EMERGENZA COVID

Monoclonali nei Pronto Soccorso
"Così ridurremo i ricoveri Covid"

Il Piemonte continua ad avere frigoriferi pieni di anticorpi inutilizzati. In preparazione un protocollo per estendere l'uso in tutti gli ospedali, ma anche a domicilio con le Usca. Oggi riunione del gruppo di lavoro. I ripetuti appelli dell'infettivologo Di Perri

Somministrazione degli anticorpi monoclonali al momento dell’accesso al Pronto Soccorso di tutti gli ospedali, ma addirittura a domicilio su richiesta del medico di famiglia, sempre nel pieno rispetto delle linee guida indicate dall’Aifa e dalle altre autorità sanitarie.La bozza di protocollo da attuare in Piemonte, nel più breve tempo possibile, potrebbe essere messa nero su bianco già oggi nel corso della riunione del gruppo di lavoro per le terapie domiciliari coordinato da Claudio Sasso su incarico dell’assessore Luigi Icardi

Proprio da quest’ultimo è arrivata la sollecitazione a un rapido cambio di rotta che va nella direzione più volte sollecitata dal professor Giovanni Di Perri per un utilizzo decisamente più elevato e diffuso di questi farmaci la sui efficacia, nei primissimi giorni dall’insorgenza dei sintomi, è dimostrata nei numeri e attestata dagli infettivologi. Da mesi, ormai, Di Perri, primario di Malattie Infettive dell’Amedeo di Savoia, denuncia tra rabbia e rassegnazione come “i frigoriferi degli ospedali sono pieni di monoclonali. Nel massimo picco della pandemia, con 60mila ricoveri in Piemonte, abbiamo usato solo 350 dosi di monoclonali. Con un uso più intenso avremmo potuto risparmiare almeno 15mila ospedalizzazioni e chissà quanti morti si sarebbero potuti evitare”.
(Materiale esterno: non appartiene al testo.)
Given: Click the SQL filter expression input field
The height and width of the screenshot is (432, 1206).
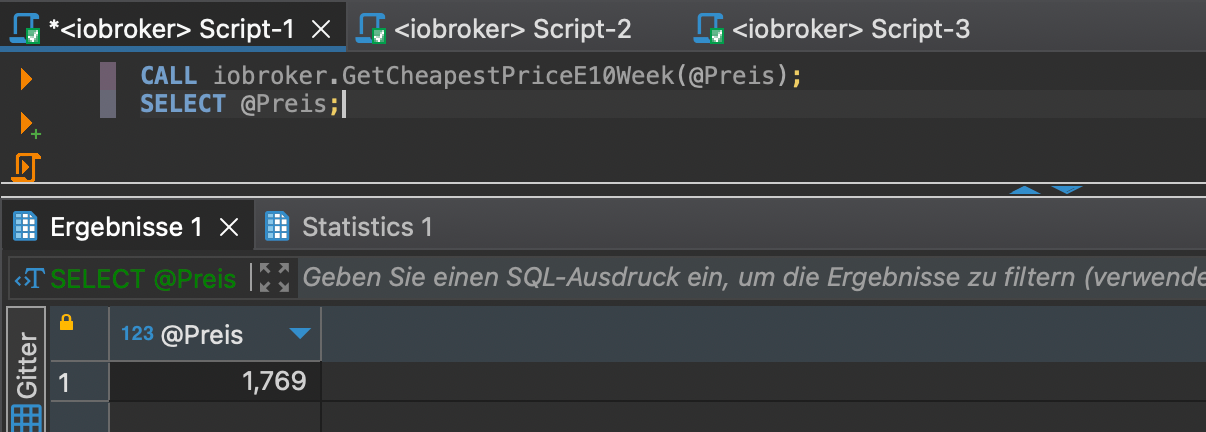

Gli ultimi dati resi disponibili dall’Aifa, l’Agenzia italiana del farmaco, purtroppo confermano una mancanza di inversione di tendenza: nel report riferito alla settimana dall’8 al 14 ottobre le prescrizioni di anticorpi monoclonali per milione di abitanti in Piemonte si fermano a 2,9 rispetto alle 23,7 del Veneto, regione leader della classifica, ma anche lontano dalle 14,43 somministrazioni per milione di residenti della Liguria. Peggio del Piemonte fanno solo la Basilicata, la Calabria, la Sardegna, ma anche la Lombardia oltre al Molise e alla Provincia di Bolzano finita da pochi giorni in zona gialla. In numeri assoluti, nella settimana presa in esame il Piemonte ha somministrato solo 12 dosi di monoclonali, esattamente un decimo di quelle del Veneto che ha un numero di abitanti superiore di poche centinaia di migliaia.  

Per superare un’inspiegabile sottoutilizzo di questa terapia (una flebo, meno di un’ora con l’ago nel braccio, un breve periodo di osservazione e poi il ritorno a casa) nei mesi scorsi il direttore del Dirmei Emilpaolo Manno aveva inviato una nota alla Asl in cui si dava la possibilità ai vertici aziendali di predisporre ulteriori centri per la somministrazione dei monoclonali, aumentando così l’offerta limitata ai reparti di malattie infettive. Possibilità che non risulta sia stata utilizzata. Da qui, oltre alla non trascurabile necessità di fronteggiare un costante aumento dei casi, la decisione di predisporre strumenti in grado di ridurre al minimo gli ostacoli per l’uso dei farmaci che hanno come la rapidità di impiego il requisito fondamentale per la loro efficacia. Renderli disponibili in ogni Pronto Soccorso non solo ridurrebbe moltissimo i tempi, ma eviterebbe anche spostamenti protetti e quindi spesso complicati di pazienti positivi verso i grandi ospedali, gli unici dove oggi è possibile sottoporsi alla terapia, che dura circa un’ora, il tempo di una flebo e un breve periodo di osservazione.

Il protocollo che, come spiega Icardi “grazie al lavoro del dottor Sasso e del suo gruppo permetterà di dare risposte adeguate non solo ai pazienti Covid, ma anche a tutti gli altri che potranno avere maggiori disponibilità negli ospedali”, oltre che nei Pronto Soccorso dovrebbe prevedere l’impiego di monoclonali anche a domicilio. In questo caso sarà ancor più determinante il ruolo dei medici di famiglia per la tempestiva richiesta, in base ai criteri fissati dalle regole nazionali (età, patologie esistenti e altri parametri), della somministrazione del farmaco verosimilmente affidata alle Usca, le Unità speciali di continuità assistenziale che dalle prime fasi della pandemia garantiscono l’assistenza e le cure domiciliari per i malati di Covid.